We’ve been discouraged to see so many missionaries come and go from Bolivia in our 7 years here, but we’re realizing that God is using each of them in different places around the world. So we get to impact people here who have impact around the globe.

Daryl is building the export options for Darli Moda and her first shipment of 15 purses is en-route to a Colorado distributor. Yesterday she flew to La Paz on an invitation from a local ministry that is looking for a purse designer. She returned last night bubbling over with information. It was great to hear all her stories. It was also late. I think I need more coffee this morning :)

I’ve got a flier on my desk for, let me get this right, the “6th Fair of the Agricultural Department of the school of FCAPVyV”  which then is a really long acronym that I won’t try to translate. I’ll be helping Tito Lima, our Business as Mission Director, as we look for possible clients for the revolving fund program he is building here in Bolivia. I continue to be amazed at the ways people and resources come together in God’s timing.
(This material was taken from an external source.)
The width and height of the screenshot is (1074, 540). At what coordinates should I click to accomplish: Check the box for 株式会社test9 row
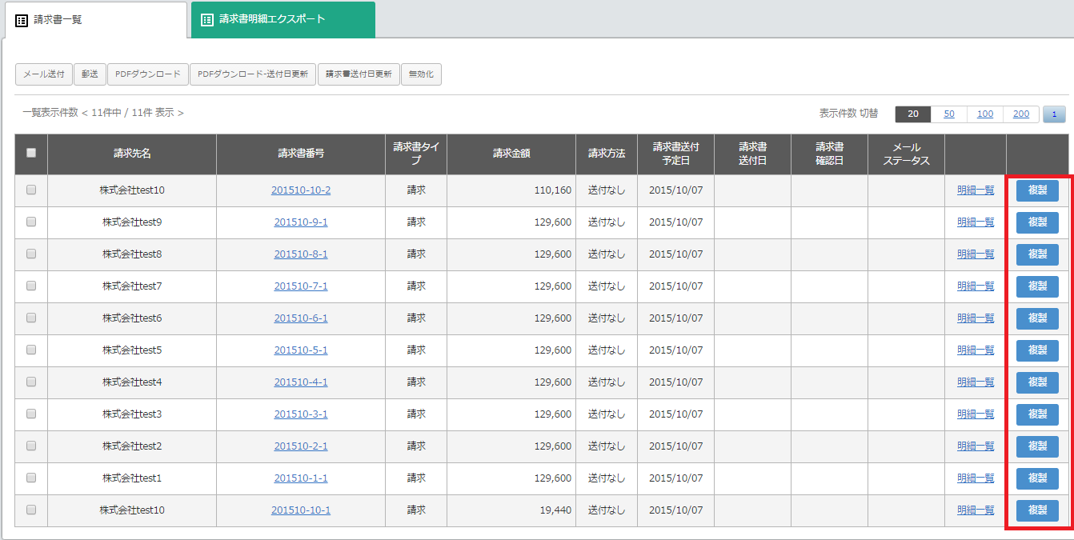(31, 222)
And in May we have our first ever Latin Link conference for all WorldVenture missionaries in Central and South America. I just got a call yesterday that our passports are ready with the Brazilian visas we need, so now we’re set to go!

Arrivals, departures, changes, transitions, that’s our life this year in a nutshell.

Local church sponsorship

8 Mar

Just before the new year we sent out our urgent need in Bolivia with Project Bless. And many of you responded so that Bless could continue this year, thank you!
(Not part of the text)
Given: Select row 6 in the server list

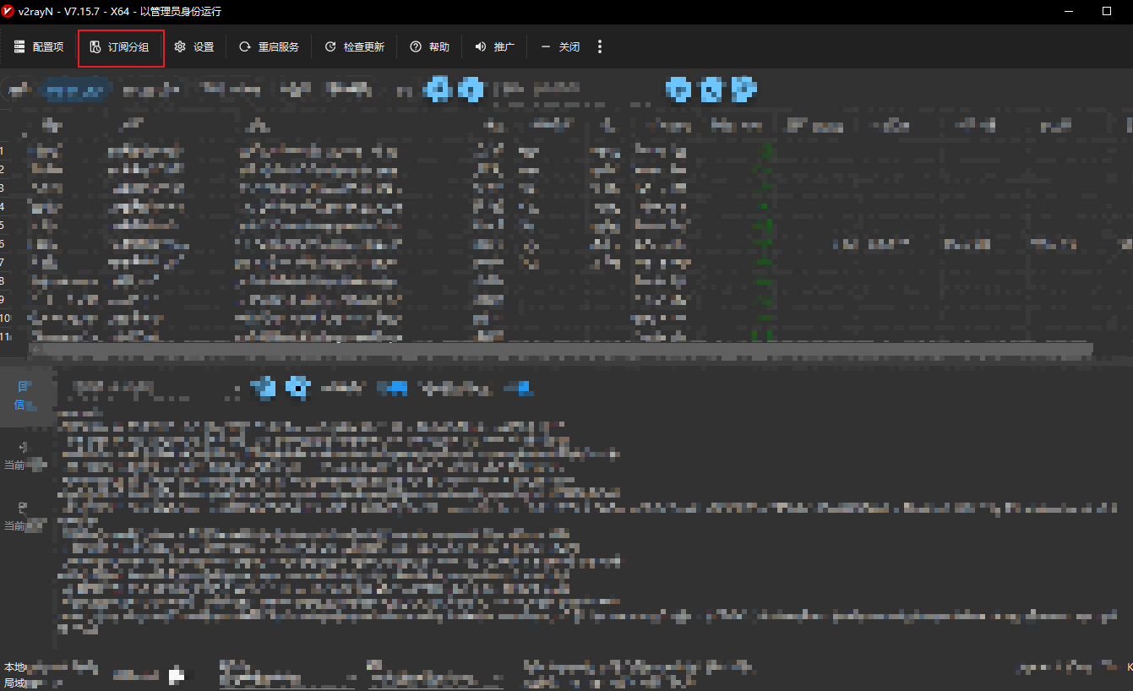Looking at the screenshot, I should [x=253, y=243].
In November we made the decision that in order to make Bless sustainable in the long term all of our Bless clubs needed to look for sponsorship by local churches. This is the way Bless has grown in the city of Santa Cruz and in the south of Cochabamba. In fact, the only clubs that weren’t being sponsored were the ones that we were supporting financially. So we had to stop paying, start praying, and see what would happen. I can tell you that that is a lot easier said than done.

Now 4 months later and after a lot of prayer and planning and worrying (yes, I have a lot of growing to do in the area of trust) Bless has been officially accepted and sponsored by a group of 3 local Bolivian churches. And I believe they are going to lead this ministry into a new phase of growth. Ariel is now a pastor in one of these churches and continuing his role as the Director of Bless under the leadership of this church. And today he signed his final papers as an employee, picked up his last check, and together we prayed for God’s blessing as he begins a new step in life and ministry.
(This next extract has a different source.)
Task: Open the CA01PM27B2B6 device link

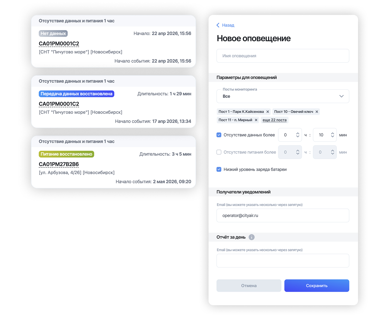Action: point(59,164)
What does this mean for Bless? We get to be part of a national movement of Bolivian churches in doing sports ministry in Bolivia. We will continue to raise money for Bless (click here to donate to BLESS on-line), but we no longer pay salaries or coaches as these people will all be volunteers or paid by one of the sponsoring churches. And the money we raise will go into training, special events, and supplies for the sports teams.

This next month a church in the south of Cochabamba is putting on their second Bless Kids’ tournament, and Naomi and Ben have been selected to be on our church’s Bless Kids’ team, cool!